KONTAN.CO.ID -  Pelaku industri serat benang kembali angkat bicara terkait defisit perdagangan. Redma Gita Wirawasta, Sekretaris Jenderal Asosiasi Produsen Serat dan Benang Filament Indonesia (APSyFI) bilang, pihaknya tidak melihat adanya kebijakan dari kementerian terkait yang secara signifikan mengatasi masalah defisit perdagangan tersebut.

Data Kementerian Perdagangan (Kemendag) yang dikutip Redma,  pada Januari-Oktober 2018 defisit perdagangan mencapai US$ 5,5 miliar. China dan Singapura merupakan mitra utama yang mencatat defisit masing-masing US$ 12,5 miliar dan US$ 6,6 miliar, sekaligus menggerus surplus perdagangan dengan Amerika Serikat (AS), Jepang dan negara-negara Uni Eropa.

Redma menjelaskan, perang dagang mengakibatkan opsi menaikkan ekspor sangat terbatas, terlebih insentif bagi industri sangat minim. “Alih-alih insentif untuk meningkatkan daya saing industri dalam negeri, justru importir pedagang yang banyak menikmati insentif,” terang Redma dalam pernyataan tertulis yang dikirim ke KONTAN, Kamis (6/12).
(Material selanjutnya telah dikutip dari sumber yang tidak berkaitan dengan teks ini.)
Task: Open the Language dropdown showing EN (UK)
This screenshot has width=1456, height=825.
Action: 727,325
Dalam catatan APSyFI, kebijakan pemerintah yang melancarkan arus impor itu adalah, kebijakan berupa pusat logistik berikat (PLB). “PLB didukung beberapa Peraturan Menteri Perdagangan, ini contoh nyata yang mendorong tingginya impor masuk,” ujarnya.
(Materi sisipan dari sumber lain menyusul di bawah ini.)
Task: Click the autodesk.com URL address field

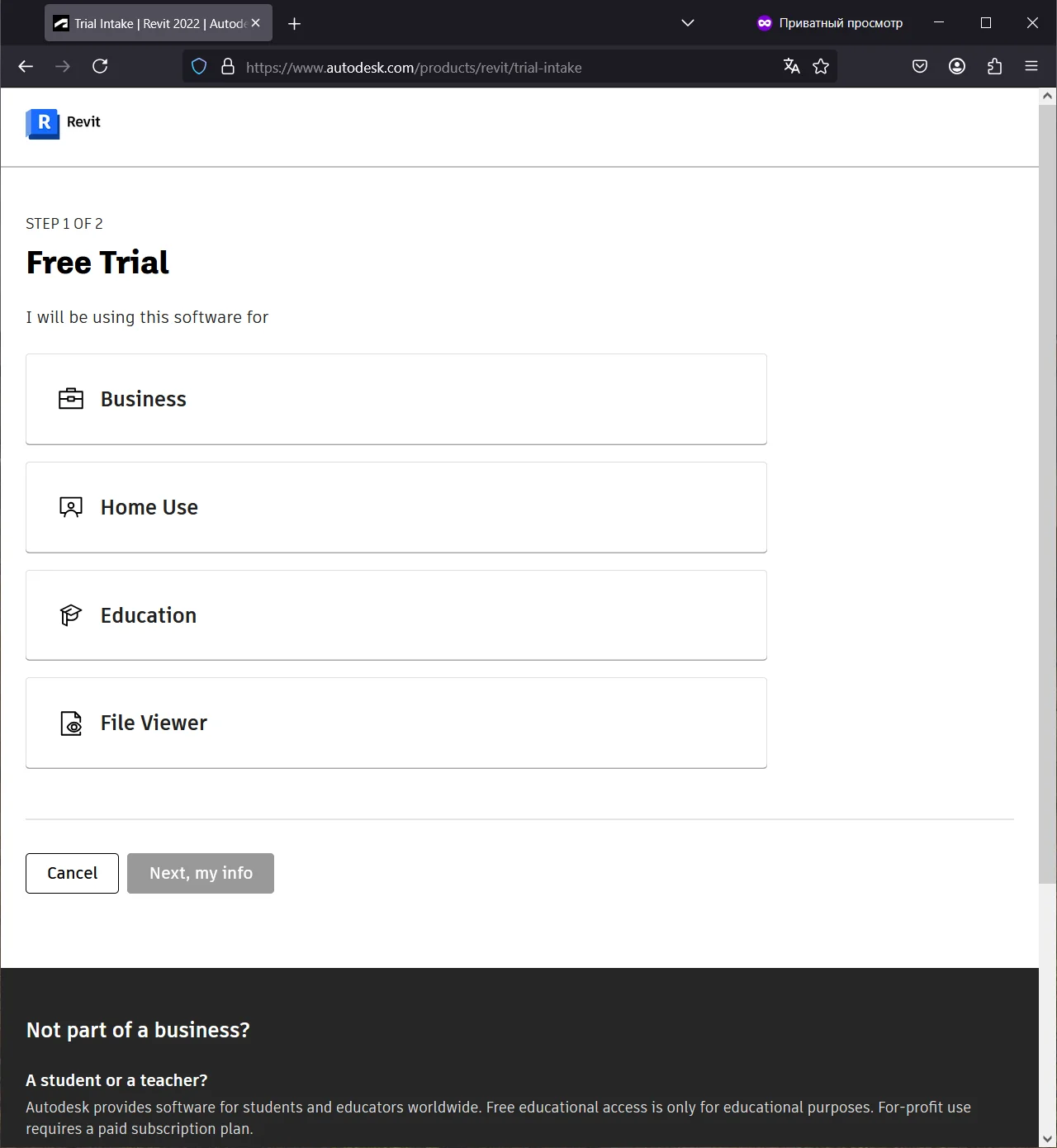Action: (495, 68)
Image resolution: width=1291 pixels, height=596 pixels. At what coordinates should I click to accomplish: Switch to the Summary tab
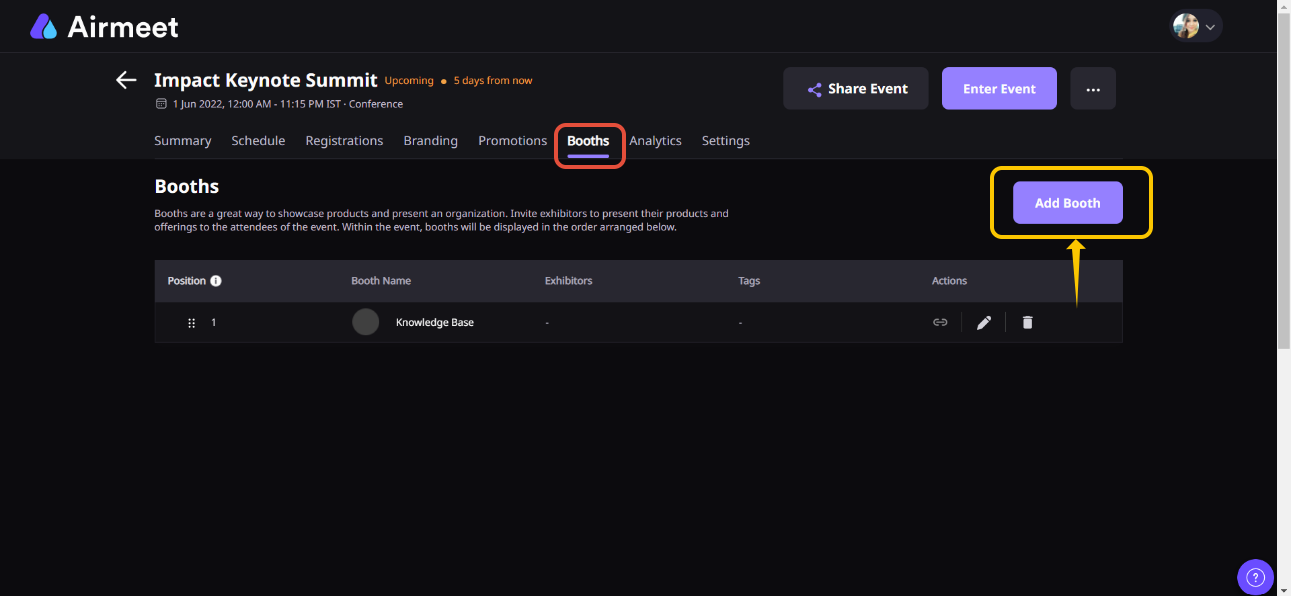(x=182, y=141)
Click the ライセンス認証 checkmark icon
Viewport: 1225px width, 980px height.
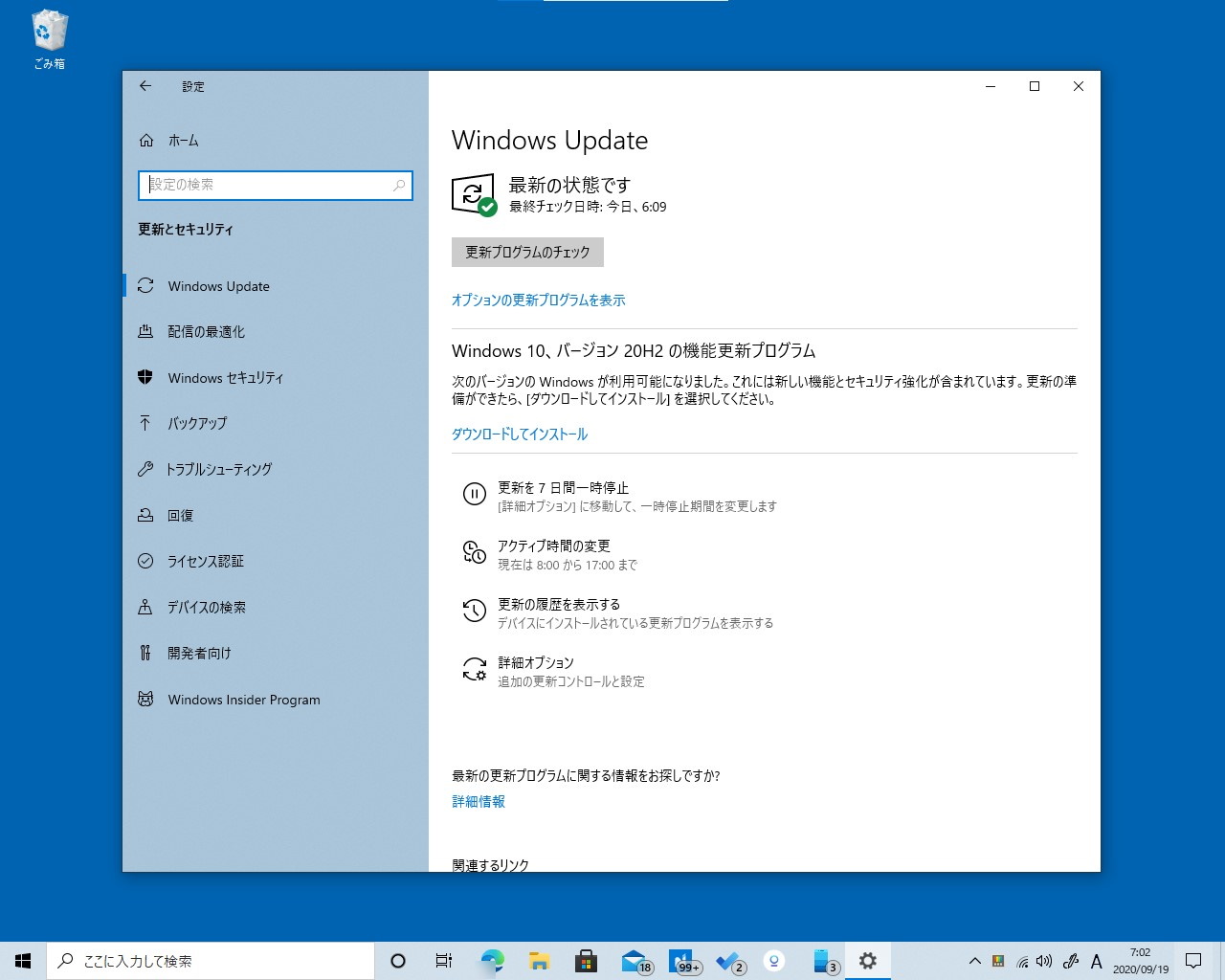(145, 561)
Sebagaimana diketahui, PLB akan memperlancar arus masuk barang ke dalam negeri. Sementara, selama ini, importir sudah mendapatkan fasilitas Kemudahan Impor Tujuan Ekspor (KITE) sebagai dukungan mendorong ekspor bagi industri yang memerlukan bahan baku impor.

“Jadi PLB merupakan insentif over dosis, sehingga yang menikmatinya adalah importir pedagang untuk membanjiri pasar dalam negeri dengan barang impor, bukan eksportir yang memang selama ini sudah menggunakan fasilitas KB atau KITE” ungkap Redma.

Minim perlindungan dagang

Dari sisi proteksi, Redma juga menilai pemerintah sangat minim membuat kebijakan trade remedies yang legal dan diizinkan WTO. Namun, dalam dua tahun terakhir, banyak kasus perlindungan industri dalam negeri yang direkomendasikan oleh Komite Anti Dumping Indonesia (KADI) maupun Komite Pengaman Perdagangan Indonesia (KPPI) tidak membuahkan pengenaan bea masuk tambahan.  

Padahal Presiden Jokowi dalam kebijakan paket ekonomi yang pertama telah menginstruksikan pengenaan trade remedies sebagai instrument pengendalian impor. Redma memberikan contoh, dalam kasus PET Bottle, KADI dan Tim Kepentingan Nasional merekomendasikan pengenaan Bea Masuk Anti Dumping sejak tiga bulan yang lalu, namun hingga saat ini belum bisa diimplementasikan. “Itu karena lobi adanya satu perusahaan yang berkepentingan terhadap impor PET,” kata Redma.

Sikap pemerintah yang membiarkan praktik unfair trading itu di satu sisi menekan kinerja produsen dalam negeri, namun di sisi lain menyuburkan impor dari para pedagang. Untuk itu, APSyFI meminta pemerintah menindak tegas pelaku perdagangan unfair ini sehingga kebijakan perdagangan menjadi pemeran utama dalam mendorong neraca perdagangan kembali positif.